Glenn Stallcop       Composer, Performer

 

A memorial to the 17,000 people who perished in the terrible tsunami that struck Japan in March, 2011

I recorded these tracks in the fall of 2009, but I didn’t start to edit them into an album until March 2011. I had just started to work on them when Japan was hit with the earthquake, tsunami, and resulting nuclear disaster. Some disasters hit harder than others. Because I had recently been to Japan, my daughter had spent three years teaching there, and because the visuals were so terrifying, this disaster really got to me.

My daughter finally found her former roommate who was in Tokyo, but whose present roommate’s family was from Sendai, at the heart of the disaster. After two weeks, the family finally called to say they were safe. They were at home when the tsunami hit. It lifted their house off its foundation and floated it two kilometers inland. They had a wood foundation, if the house had had a cement foundation, it would have been flattened.
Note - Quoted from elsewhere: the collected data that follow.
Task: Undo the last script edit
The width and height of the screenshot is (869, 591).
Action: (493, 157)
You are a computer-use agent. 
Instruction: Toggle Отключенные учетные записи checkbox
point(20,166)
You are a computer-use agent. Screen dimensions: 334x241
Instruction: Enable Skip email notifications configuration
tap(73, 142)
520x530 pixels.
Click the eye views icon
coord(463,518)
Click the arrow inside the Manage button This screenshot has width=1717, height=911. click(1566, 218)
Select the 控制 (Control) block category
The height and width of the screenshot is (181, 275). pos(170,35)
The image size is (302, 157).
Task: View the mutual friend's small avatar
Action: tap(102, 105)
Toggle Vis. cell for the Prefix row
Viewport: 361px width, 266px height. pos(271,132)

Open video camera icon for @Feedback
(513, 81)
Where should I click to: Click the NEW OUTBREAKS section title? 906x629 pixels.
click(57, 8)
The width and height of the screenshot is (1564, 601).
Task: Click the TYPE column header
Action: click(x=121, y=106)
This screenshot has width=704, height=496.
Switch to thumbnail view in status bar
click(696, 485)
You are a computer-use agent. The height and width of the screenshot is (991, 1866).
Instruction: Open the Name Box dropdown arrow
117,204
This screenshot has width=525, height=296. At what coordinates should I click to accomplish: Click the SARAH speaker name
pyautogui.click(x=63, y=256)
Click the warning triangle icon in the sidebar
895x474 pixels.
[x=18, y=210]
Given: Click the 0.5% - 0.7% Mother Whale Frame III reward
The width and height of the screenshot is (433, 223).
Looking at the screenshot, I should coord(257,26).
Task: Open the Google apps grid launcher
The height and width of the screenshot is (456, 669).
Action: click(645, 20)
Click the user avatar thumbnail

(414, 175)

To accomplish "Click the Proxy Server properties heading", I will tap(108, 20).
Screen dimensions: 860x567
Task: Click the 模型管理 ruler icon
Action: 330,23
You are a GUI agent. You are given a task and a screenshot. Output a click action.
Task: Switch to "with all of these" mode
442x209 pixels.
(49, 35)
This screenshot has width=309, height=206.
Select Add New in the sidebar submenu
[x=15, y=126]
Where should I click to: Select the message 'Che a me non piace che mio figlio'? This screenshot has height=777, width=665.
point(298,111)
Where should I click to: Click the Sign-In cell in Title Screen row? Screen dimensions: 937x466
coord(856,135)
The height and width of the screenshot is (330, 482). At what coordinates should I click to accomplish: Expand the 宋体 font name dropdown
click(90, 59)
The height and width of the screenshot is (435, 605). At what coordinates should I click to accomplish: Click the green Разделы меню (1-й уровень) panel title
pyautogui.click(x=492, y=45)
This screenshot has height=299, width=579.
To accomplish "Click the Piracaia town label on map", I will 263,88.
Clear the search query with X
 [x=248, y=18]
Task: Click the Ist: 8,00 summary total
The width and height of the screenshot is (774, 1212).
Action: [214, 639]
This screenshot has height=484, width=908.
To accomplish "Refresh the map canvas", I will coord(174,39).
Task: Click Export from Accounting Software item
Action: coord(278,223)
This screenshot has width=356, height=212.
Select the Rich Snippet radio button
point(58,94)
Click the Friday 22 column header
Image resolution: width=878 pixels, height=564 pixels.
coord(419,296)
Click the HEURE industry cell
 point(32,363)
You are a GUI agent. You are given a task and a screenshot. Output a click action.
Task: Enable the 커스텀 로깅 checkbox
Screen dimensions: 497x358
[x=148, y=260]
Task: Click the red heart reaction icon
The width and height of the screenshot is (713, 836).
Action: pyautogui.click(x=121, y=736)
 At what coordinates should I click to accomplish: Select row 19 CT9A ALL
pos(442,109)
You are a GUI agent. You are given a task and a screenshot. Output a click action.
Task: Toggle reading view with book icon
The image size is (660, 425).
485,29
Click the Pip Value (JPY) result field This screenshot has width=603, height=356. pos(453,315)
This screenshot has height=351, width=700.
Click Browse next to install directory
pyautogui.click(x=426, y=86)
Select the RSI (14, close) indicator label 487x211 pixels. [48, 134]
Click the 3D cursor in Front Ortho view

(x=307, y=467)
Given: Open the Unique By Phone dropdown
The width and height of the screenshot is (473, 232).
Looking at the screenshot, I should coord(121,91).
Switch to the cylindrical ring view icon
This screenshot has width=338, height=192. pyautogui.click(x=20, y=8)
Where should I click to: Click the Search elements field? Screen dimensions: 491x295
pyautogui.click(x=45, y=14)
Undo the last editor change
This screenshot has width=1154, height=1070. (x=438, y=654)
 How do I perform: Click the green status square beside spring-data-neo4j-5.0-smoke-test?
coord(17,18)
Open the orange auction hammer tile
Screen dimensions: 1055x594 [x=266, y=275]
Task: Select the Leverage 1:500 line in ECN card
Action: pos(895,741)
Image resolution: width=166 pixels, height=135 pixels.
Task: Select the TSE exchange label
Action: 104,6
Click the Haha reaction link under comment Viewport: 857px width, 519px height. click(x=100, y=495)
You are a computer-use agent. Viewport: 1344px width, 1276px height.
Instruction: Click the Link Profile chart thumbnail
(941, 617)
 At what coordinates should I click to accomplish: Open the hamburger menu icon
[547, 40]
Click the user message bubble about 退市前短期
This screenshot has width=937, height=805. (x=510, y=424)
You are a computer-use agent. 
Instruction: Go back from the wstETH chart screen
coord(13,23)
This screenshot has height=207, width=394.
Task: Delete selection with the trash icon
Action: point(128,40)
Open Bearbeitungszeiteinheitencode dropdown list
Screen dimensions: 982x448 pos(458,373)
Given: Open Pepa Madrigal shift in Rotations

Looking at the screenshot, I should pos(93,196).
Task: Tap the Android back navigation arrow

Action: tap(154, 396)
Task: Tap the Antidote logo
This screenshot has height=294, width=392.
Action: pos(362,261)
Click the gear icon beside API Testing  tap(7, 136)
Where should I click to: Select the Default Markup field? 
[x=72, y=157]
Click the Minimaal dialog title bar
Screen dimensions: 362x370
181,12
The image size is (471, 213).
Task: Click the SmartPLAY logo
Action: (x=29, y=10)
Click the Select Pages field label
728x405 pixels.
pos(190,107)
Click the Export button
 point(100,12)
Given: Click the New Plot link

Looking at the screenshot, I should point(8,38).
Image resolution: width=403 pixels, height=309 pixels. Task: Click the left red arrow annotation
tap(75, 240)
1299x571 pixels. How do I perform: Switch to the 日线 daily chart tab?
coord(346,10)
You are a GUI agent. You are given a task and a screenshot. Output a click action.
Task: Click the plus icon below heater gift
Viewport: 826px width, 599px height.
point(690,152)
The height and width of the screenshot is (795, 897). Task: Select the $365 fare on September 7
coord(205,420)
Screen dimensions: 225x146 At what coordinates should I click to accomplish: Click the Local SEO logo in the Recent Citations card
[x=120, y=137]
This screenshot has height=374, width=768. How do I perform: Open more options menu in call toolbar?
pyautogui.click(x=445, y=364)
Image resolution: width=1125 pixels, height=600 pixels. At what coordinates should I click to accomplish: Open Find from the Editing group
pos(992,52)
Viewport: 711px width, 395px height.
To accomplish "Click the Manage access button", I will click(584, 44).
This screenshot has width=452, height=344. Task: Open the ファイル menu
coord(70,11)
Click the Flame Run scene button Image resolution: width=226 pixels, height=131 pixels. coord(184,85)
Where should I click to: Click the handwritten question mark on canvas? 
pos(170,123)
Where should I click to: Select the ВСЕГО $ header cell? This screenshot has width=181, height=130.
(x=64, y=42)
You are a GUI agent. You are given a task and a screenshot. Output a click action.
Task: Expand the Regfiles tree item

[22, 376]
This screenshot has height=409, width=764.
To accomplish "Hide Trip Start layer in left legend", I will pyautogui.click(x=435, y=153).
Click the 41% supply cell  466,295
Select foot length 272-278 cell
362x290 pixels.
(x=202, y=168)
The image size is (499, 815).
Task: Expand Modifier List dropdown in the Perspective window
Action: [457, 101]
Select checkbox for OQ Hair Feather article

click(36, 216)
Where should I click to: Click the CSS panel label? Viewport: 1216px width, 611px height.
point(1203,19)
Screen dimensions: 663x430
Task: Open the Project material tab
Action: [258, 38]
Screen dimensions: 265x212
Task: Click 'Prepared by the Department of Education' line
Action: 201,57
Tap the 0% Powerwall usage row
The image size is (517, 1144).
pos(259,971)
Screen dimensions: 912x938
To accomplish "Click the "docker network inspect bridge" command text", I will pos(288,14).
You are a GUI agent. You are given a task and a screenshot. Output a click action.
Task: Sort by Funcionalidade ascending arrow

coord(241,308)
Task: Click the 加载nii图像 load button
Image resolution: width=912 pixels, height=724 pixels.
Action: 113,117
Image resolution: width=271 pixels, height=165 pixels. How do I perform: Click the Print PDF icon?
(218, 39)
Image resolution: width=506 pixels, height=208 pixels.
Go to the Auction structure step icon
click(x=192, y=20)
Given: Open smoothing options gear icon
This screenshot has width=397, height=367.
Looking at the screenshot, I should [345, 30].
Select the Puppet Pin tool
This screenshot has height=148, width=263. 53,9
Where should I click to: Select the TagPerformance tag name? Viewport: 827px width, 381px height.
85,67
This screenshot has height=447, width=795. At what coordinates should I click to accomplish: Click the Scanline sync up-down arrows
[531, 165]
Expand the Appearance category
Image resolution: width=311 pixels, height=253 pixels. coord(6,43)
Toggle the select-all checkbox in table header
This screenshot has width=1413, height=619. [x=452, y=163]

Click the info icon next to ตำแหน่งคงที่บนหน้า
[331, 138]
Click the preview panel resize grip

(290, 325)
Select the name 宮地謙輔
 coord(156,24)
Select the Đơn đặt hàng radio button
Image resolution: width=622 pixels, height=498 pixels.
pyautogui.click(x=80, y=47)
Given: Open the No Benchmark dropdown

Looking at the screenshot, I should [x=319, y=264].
Haibun For Those Washed Away is my memorial to the 17,000 people who perished in that terrible disaster, and the countless thousands of others rendered homeless, jobless, or orphan. I do all the artwork for my albums, but for this one, I had trouble finding a subject. Drawing water or wreckage or debris just didn’t seem to do them honor or justice. I finally found a reference to the “miracle pine” from Rikuzentakata. The pine is the only surviving tree of the 70,000 or so that lined the coastline. It has become a symbol of hope to the survivors. Unfortunately, the salt water has rotted its roots, but survivors raised 15m yen to restore the tree with steel and synthetics and turn the surrounding area into a memorial park.
There are 27 tracks memorializing the victims and survivors. Many of the tracks are short symbolizing those lives that ended too soon.